**Pointing records for screenshots and web pages:**
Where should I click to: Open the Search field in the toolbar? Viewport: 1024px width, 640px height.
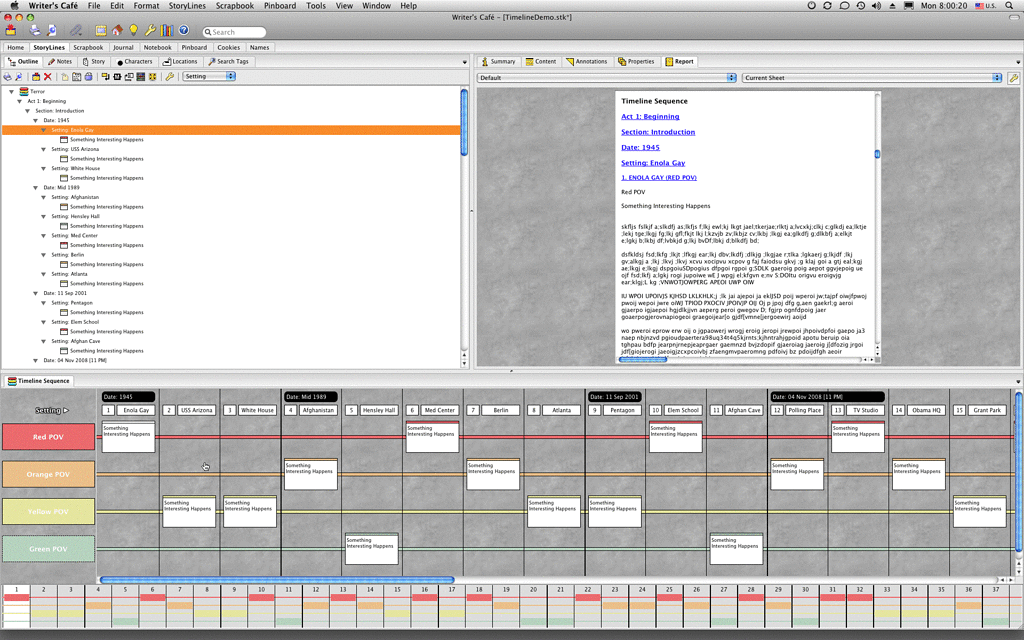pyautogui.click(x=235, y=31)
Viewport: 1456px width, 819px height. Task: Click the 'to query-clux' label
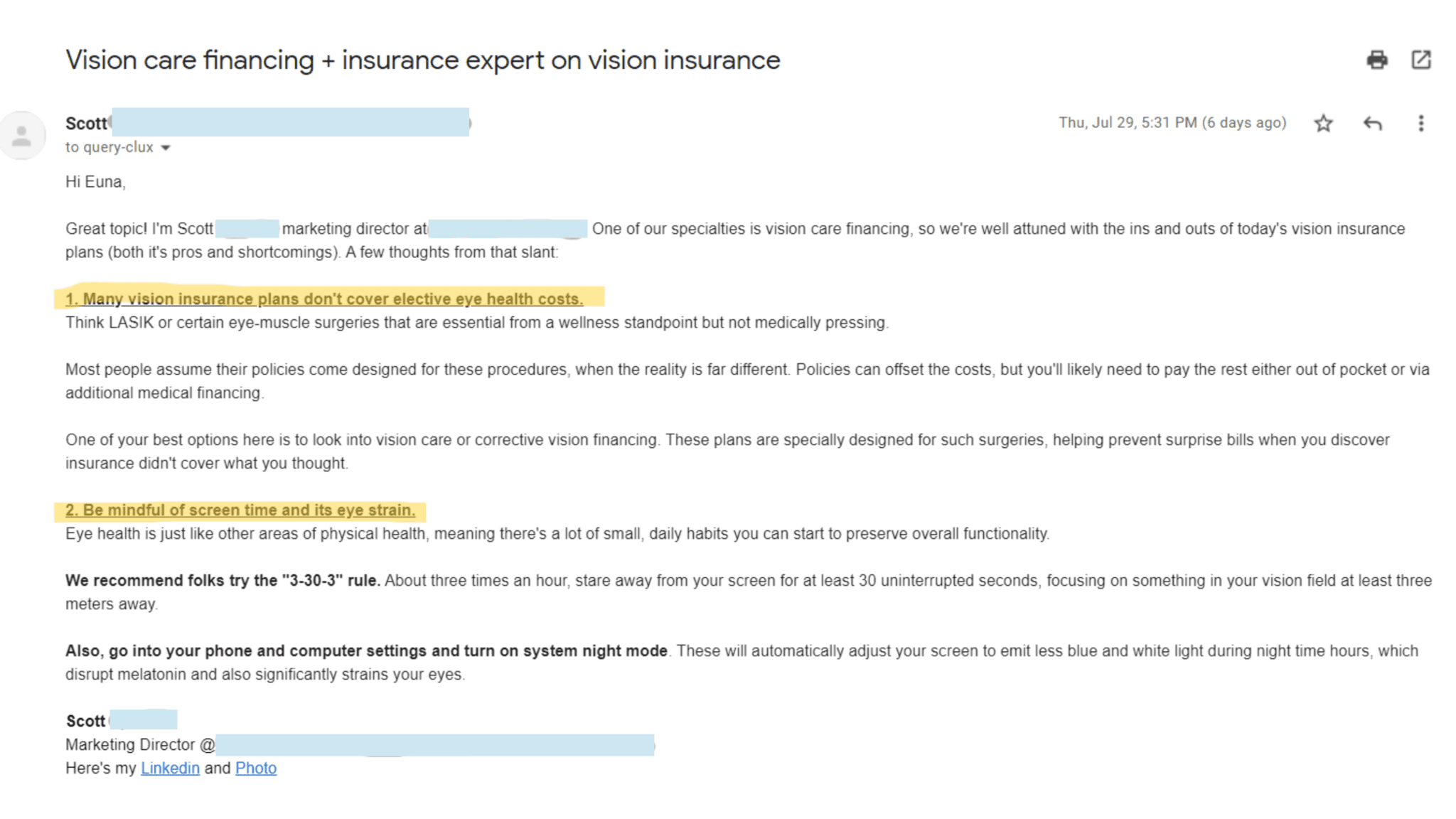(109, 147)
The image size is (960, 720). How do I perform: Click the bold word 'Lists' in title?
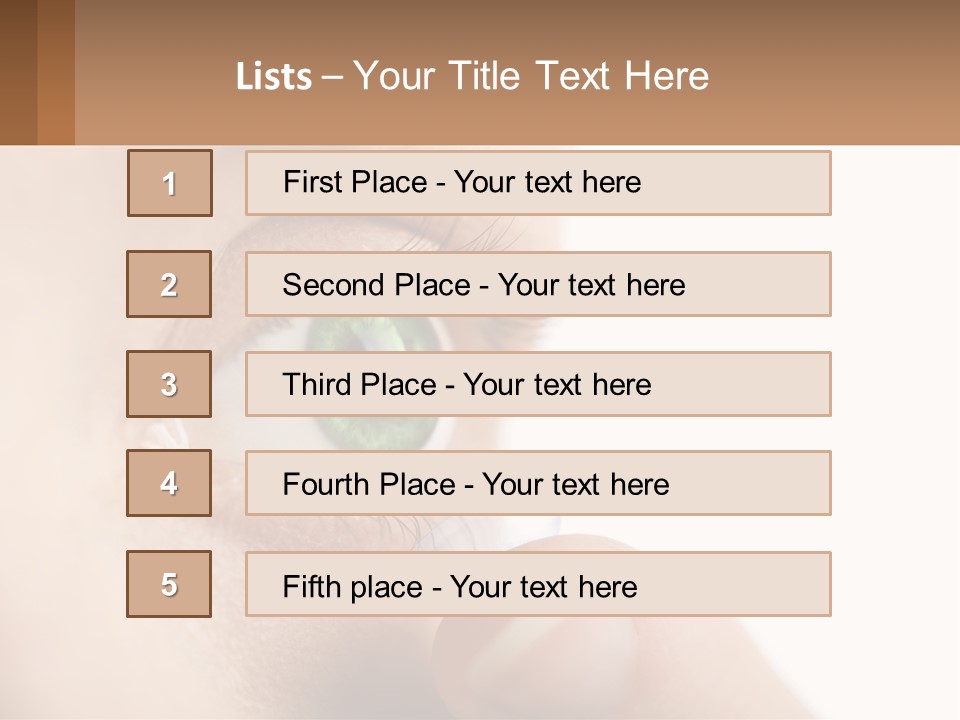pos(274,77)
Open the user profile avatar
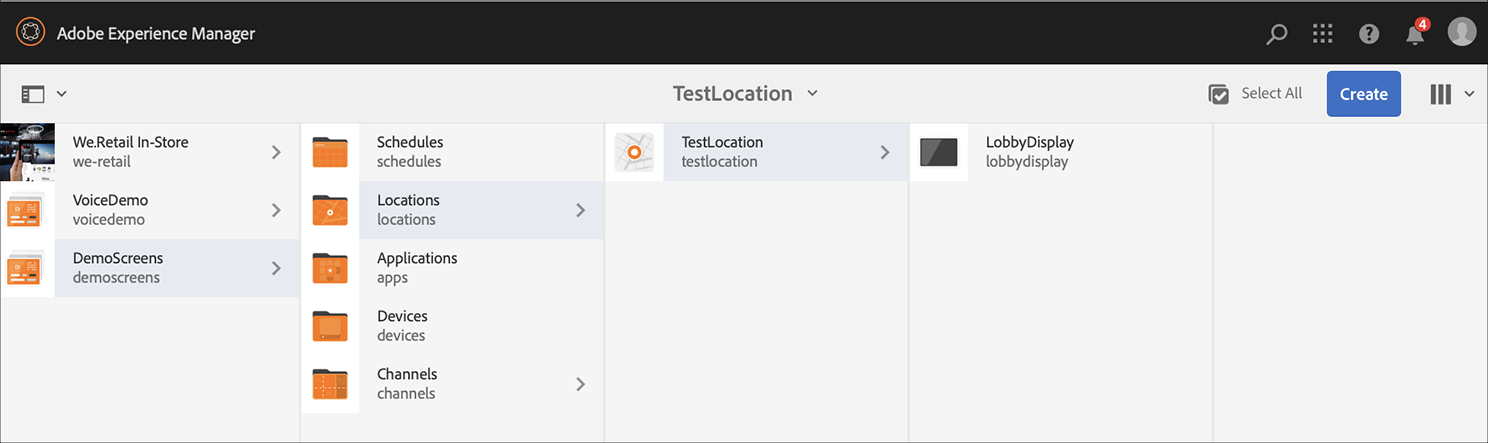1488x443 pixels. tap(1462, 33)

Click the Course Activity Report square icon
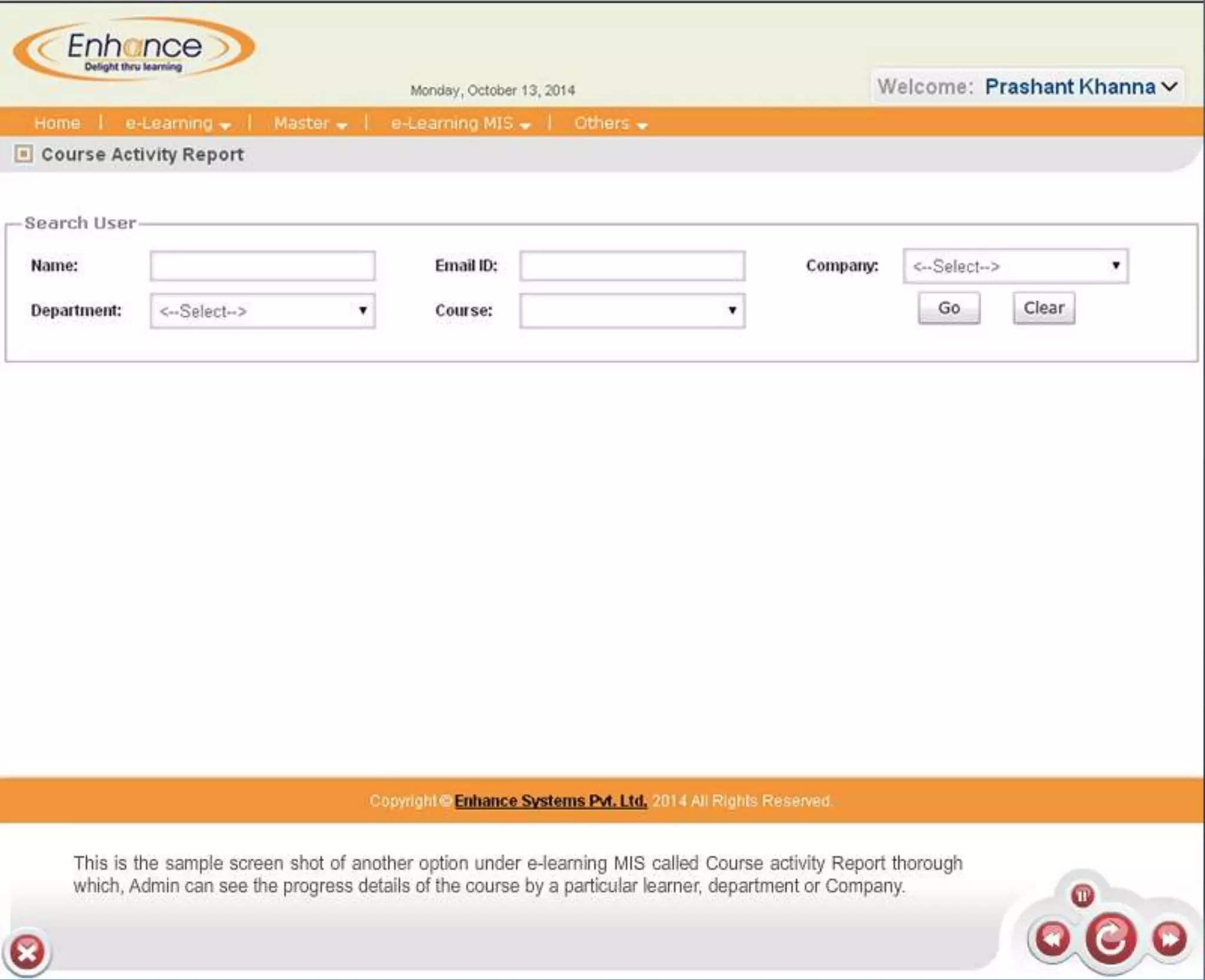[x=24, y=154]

**EXERCISE:** Retype all of the lines above exactly, omitting the pictures.

**RESPONSE FOR THIS EXERCISE:**
Where should I click to: Open the Search field in the toolbar? Viewport: 1024px width, 640px height.
pyautogui.click(x=235, y=31)
Viewport: 1456px width, 819px height. Task: Click the 'to query-clux' label
(109, 147)
The image size is (960, 720). How do I perform: Click the bold word 'Lists' in title?
pos(274,77)
Open the user profile avatar
1488x443 pixels. tap(1462, 33)

Click the Course Activity Report square icon
[x=24, y=154]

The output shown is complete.